(Stored data)
┌──
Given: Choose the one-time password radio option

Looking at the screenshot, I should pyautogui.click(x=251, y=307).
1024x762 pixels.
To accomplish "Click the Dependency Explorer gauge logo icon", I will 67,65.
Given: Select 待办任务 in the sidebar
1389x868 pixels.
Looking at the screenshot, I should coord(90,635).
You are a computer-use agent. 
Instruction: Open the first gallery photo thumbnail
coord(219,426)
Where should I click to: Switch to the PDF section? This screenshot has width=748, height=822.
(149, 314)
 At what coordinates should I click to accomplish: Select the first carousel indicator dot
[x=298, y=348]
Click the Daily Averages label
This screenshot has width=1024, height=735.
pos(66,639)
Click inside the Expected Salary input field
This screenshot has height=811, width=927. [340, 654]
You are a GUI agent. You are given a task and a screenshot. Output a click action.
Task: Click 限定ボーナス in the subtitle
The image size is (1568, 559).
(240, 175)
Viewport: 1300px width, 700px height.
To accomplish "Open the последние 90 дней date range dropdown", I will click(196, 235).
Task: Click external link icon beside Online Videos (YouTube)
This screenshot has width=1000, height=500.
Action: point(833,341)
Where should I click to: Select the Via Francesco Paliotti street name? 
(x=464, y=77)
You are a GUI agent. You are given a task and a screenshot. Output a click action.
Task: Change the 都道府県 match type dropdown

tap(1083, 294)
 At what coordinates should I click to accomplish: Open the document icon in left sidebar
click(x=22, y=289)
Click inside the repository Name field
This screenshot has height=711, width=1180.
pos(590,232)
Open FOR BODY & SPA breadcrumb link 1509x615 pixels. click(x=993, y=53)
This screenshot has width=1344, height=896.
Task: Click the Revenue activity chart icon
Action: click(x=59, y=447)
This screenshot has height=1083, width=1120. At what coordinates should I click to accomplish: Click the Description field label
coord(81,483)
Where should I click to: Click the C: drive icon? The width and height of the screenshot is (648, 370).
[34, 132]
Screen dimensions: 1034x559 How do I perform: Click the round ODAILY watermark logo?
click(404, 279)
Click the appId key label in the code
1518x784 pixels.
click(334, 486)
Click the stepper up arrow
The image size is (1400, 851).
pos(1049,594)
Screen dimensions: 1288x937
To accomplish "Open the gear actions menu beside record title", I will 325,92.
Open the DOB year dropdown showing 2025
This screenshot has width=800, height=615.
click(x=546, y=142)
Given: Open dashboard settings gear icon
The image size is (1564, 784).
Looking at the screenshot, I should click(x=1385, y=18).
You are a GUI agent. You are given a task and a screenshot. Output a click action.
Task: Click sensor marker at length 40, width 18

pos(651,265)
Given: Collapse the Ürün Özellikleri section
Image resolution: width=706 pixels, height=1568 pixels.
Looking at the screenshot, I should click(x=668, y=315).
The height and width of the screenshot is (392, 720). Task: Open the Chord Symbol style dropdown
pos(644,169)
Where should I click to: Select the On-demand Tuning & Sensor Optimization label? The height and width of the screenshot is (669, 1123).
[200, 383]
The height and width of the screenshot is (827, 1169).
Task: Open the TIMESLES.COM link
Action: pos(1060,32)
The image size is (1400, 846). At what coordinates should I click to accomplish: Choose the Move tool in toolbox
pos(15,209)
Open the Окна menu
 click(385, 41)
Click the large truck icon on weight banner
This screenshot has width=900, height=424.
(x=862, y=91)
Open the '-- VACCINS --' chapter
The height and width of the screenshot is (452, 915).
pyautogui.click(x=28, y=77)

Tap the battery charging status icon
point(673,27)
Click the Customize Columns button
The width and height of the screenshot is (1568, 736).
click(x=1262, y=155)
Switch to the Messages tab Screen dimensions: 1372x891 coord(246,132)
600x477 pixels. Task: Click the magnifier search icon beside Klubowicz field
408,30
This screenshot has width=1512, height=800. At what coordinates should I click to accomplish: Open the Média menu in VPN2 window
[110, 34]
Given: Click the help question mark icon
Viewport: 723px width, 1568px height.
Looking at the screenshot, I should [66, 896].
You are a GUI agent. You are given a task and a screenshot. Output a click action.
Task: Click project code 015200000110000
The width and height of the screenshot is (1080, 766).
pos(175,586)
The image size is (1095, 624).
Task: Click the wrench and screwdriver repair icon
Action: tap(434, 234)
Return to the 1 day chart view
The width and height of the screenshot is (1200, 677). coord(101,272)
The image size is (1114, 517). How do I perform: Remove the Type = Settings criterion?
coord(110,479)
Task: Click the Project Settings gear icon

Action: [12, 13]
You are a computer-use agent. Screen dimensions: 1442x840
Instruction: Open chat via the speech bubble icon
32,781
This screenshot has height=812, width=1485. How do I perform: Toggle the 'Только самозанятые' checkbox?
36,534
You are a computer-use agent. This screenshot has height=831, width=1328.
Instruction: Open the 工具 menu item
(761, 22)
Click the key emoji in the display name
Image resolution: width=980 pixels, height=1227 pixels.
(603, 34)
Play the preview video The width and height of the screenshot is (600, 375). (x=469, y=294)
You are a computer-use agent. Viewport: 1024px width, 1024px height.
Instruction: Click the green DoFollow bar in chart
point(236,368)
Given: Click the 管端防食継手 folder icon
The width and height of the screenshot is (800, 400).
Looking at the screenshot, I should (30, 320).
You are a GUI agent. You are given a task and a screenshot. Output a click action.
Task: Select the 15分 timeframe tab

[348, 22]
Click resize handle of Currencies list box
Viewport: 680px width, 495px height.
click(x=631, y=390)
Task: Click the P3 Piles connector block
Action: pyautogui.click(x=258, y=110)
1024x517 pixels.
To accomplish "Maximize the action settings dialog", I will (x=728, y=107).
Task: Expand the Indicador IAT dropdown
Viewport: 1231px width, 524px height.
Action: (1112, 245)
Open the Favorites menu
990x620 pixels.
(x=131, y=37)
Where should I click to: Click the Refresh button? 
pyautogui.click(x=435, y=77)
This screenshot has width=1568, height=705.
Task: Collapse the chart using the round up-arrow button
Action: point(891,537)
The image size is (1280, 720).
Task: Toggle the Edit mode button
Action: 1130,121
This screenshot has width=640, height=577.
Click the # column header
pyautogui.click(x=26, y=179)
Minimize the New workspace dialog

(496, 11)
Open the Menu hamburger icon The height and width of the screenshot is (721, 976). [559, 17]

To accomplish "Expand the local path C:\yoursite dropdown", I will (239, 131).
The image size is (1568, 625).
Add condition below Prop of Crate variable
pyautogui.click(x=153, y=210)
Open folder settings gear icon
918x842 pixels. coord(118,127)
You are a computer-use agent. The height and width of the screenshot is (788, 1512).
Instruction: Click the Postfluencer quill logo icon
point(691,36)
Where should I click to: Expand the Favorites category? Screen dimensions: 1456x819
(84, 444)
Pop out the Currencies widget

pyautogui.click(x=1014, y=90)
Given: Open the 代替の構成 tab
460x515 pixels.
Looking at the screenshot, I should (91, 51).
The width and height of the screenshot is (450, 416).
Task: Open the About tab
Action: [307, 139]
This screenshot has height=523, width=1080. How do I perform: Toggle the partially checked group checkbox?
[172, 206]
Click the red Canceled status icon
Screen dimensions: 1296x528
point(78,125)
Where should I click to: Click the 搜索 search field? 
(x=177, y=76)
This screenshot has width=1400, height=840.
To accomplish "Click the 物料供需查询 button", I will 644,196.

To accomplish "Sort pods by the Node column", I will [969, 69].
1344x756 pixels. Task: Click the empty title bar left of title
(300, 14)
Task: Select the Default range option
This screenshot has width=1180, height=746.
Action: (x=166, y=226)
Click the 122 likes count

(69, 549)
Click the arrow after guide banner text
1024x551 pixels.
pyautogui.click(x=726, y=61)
└──
* [TASK ITEM] I'd like the records returned exactly as they were written, please.

* [EXPECTED ANSWER]
Given: Choose the one-time password radio option

Looking at the screenshot, I should pyautogui.click(x=251, y=307).
1024x762 pixels.
To accomplish "Click the Dependency Explorer gauge logo icon", I will 67,65.
Given: Select 待办任务 in the sidebar
1389x868 pixels.
Looking at the screenshot, I should coord(90,635).
You are a computer-use agent. 
Instruction: Open the first gallery photo thumbnail
coord(219,426)
Where should I click to: Switch to the PDF section? This screenshot has width=748, height=822.
(149, 314)
 At what coordinates should I click to accomplish: Select the first carousel indicator dot
[x=298, y=348]
Click the Daily Averages label
This screenshot has width=1024, height=735.
pos(66,639)
Click inside the Expected Salary input field
This screenshot has height=811, width=927. [340, 654]
You are a GUI agent. You are given a task and a screenshot. Output a click action.
Task: Click 限定ボーナス in the subtitle
The image size is (1568, 559).
(240, 175)
Viewport: 1300px width, 700px height.
To accomplish "Open the последние 90 дней date range dropdown", I will click(196, 235).
Task: Click external link icon beside Online Videos (YouTube)
This screenshot has width=1000, height=500.
Action: point(833,341)
Where should I click to: Select the Via Francesco Paliotti street name? 
(x=464, y=77)
You are a GUI agent. You are given a task and a screenshot. Output a click action.
Task: Change the 都道府県 match type dropdown

tap(1083, 294)
 At what coordinates should I click to accomplish: Open the document icon in left sidebar
click(x=22, y=289)
Click inside the repository Name field
This screenshot has height=711, width=1180.
pos(590,232)
Open FOR BODY & SPA breadcrumb link 1509x615 pixels. click(x=993, y=53)
This screenshot has width=1344, height=896.
Task: Click the Revenue activity chart icon
Action: click(x=59, y=447)
This screenshot has height=1083, width=1120. At what coordinates should I click to accomplish: Click the Description field label
coord(81,483)
Where should I click to: Click the C: drive icon? The width and height of the screenshot is (648, 370).
[34, 132]
Screen dimensions: 1034x559 How do I perform: Click the round ODAILY watermark logo?
click(404, 279)
Click the appId key label in the code
1518x784 pixels.
click(334, 486)
Click the stepper up arrow
The image size is (1400, 851).
pos(1049,594)
Screen dimensions: 1288x937
To accomplish "Open the gear actions menu beside record title", I will 325,92.
Open the DOB year dropdown showing 2025
This screenshot has width=800, height=615.
click(x=546, y=142)
Given: Open dashboard settings gear icon
The image size is (1564, 784).
Looking at the screenshot, I should click(x=1385, y=18).
You are a GUI agent. You are given a task and a screenshot. Output a click action.
Task: Click sensor marker at length 40, width 18

pos(651,265)
Given: Collapse the Ürün Özellikleri section
Image resolution: width=706 pixels, height=1568 pixels.
Looking at the screenshot, I should click(x=668, y=315).
The height and width of the screenshot is (392, 720). Task: Open the Chord Symbol style dropdown
pos(644,169)
Where should I click to: Select the On-demand Tuning & Sensor Optimization label? The height and width of the screenshot is (669, 1123).
[200, 383]
The height and width of the screenshot is (827, 1169).
Task: Open the TIMESLES.COM link
Action: pos(1060,32)
The image size is (1400, 846). At what coordinates should I click to accomplish: Choose the Move tool in toolbox
pos(15,209)
Open the Окна menu
 click(385, 41)
Click the large truck icon on weight banner
This screenshot has width=900, height=424.
(x=862, y=91)
Open the '-- VACCINS --' chapter
The height and width of the screenshot is (452, 915).
pyautogui.click(x=28, y=77)

Tap the battery charging status icon
point(673,27)
Click the Customize Columns button
The width and height of the screenshot is (1568, 736).
click(x=1262, y=155)
Switch to the Messages tab Screen dimensions: 1372x891 coord(246,132)
600x477 pixels. Task: Click the magnifier search icon beside Klubowicz field
408,30
This screenshot has width=1512, height=800. At what coordinates should I click to accomplish: Open the Média menu in VPN2 window
[110, 34]
Given: Click the help question mark icon
Viewport: 723px width, 1568px height.
Looking at the screenshot, I should [66, 896].
You are a GUI agent. You are given a task and a screenshot. Output a click action.
Task: Click project code 015200000110000
The width and height of the screenshot is (1080, 766).
pos(175,586)
The image size is (1095, 624).
Task: Click the wrench and screwdriver repair icon
Action: tap(434, 234)
Return to the 1 day chart view
The width and height of the screenshot is (1200, 677). coord(101,272)
The image size is (1114, 517). How do I perform: Remove the Type = Settings criterion?
coord(110,479)
Task: Click the Project Settings gear icon

Action: [12, 13]
You are a computer-use agent. Screen dimensions: 1442x840
Instruction: Open chat via the speech bubble icon
32,781
This screenshot has height=812, width=1485. How do I perform: Toggle the 'Только самозанятые' checkbox?
36,534
You are a computer-use agent. This screenshot has height=831, width=1328.
Instruction: Open the 工具 menu item
(761, 22)
Click the key emoji in the display name
Image resolution: width=980 pixels, height=1227 pixels.
(603, 34)
Play the preview video The width and height of the screenshot is (600, 375). (x=469, y=294)
You are a computer-use agent. Viewport: 1024px width, 1024px height.
Instruction: Click the green DoFollow bar in chart
point(236,368)
Given: Click the 管端防食継手 folder icon
The width and height of the screenshot is (800, 400).
Looking at the screenshot, I should (30, 320).
You are a GUI agent. You are given a task and a screenshot. Output a click action.
Task: Select the 15分 timeframe tab

[348, 22]
Click resize handle of Currencies list box
Viewport: 680px width, 495px height.
click(x=631, y=390)
Task: Click the P3 Piles connector block
Action: pyautogui.click(x=258, y=110)
1024x517 pixels.
To accomplish "Maximize the action settings dialog", I will (x=728, y=107).
Task: Expand the Indicador IAT dropdown
Viewport: 1231px width, 524px height.
Action: (1112, 245)
Open the Favorites menu
990x620 pixels.
(x=131, y=37)
Where should I click to: Click the Refresh button? 
pyautogui.click(x=435, y=77)
This screenshot has width=1568, height=705.
Task: Collapse the chart using the round up-arrow button
Action: point(891,537)
The image size is (1280, 720).
Task: Toggle the Edit mode button
Action: 1130,121
This screenshot has width=640, height=577.
Click the # column header
pyautogui.click(x=26, y=179)
Minimize the New workspace dialog

(496, 11)
Open the Menu hamburger icon The height and width of the screenshot is (721, 976). [559, 17]

To accomplish "Expand the local path C:\yoursite dropdown", I will (239, 131).
The image size is (1568, 625).
Add condition below Prop of Crate variable
pyautogui.click(x=153, y=210)
Open folder settings gear icon
918x842 pixels. coord(118,127)
You are a computer-use agent. The height and width of the screenshot is (788, 1512).
Instruction: Click the Postfluencer quill logo icon
point(691,36)
Where should I click to: Expand the Favorites category? Screen dimensions: 1456x819
(84, 444)
Pop out the Currencies widget

pyautogui.click(x=1014, y=90)
Given: Open the 代替の構成 tab
460x515 pixels.
Looking at the screenshot, I should (91, 51).
The width and height of the screenshot is (450, 416).
Task: Open the About tab
Action: [307, 139]
This screenshot has height=523, width=1080. How do I perform: Toggle the partially checked group checkbox?
[172, 206]
Click the red Canceled status icon
Screen dimensions: 1296x528
point(78,125)
Where should I click to: Click the 搜索 search field? 
(x=177, y=76)
This screenshot has width=1400, height=840.
To accomplish "Click the 物料供需查询 button", I will 644,196.

To accomplish "Sort pods by the Node column", I will [969, 69].
1344x756 pixels. Task: Click the empty title bar left of title
(300, 14)
Task: Select the Default range option
This screenshot has width=1180, height=746.
Action: (x=166, y=226)
Click the 122 likes count

(69, 549)
Click the arrow after guide banner text
1024x551 pixels.
pyautogui.click(x=726, y=61)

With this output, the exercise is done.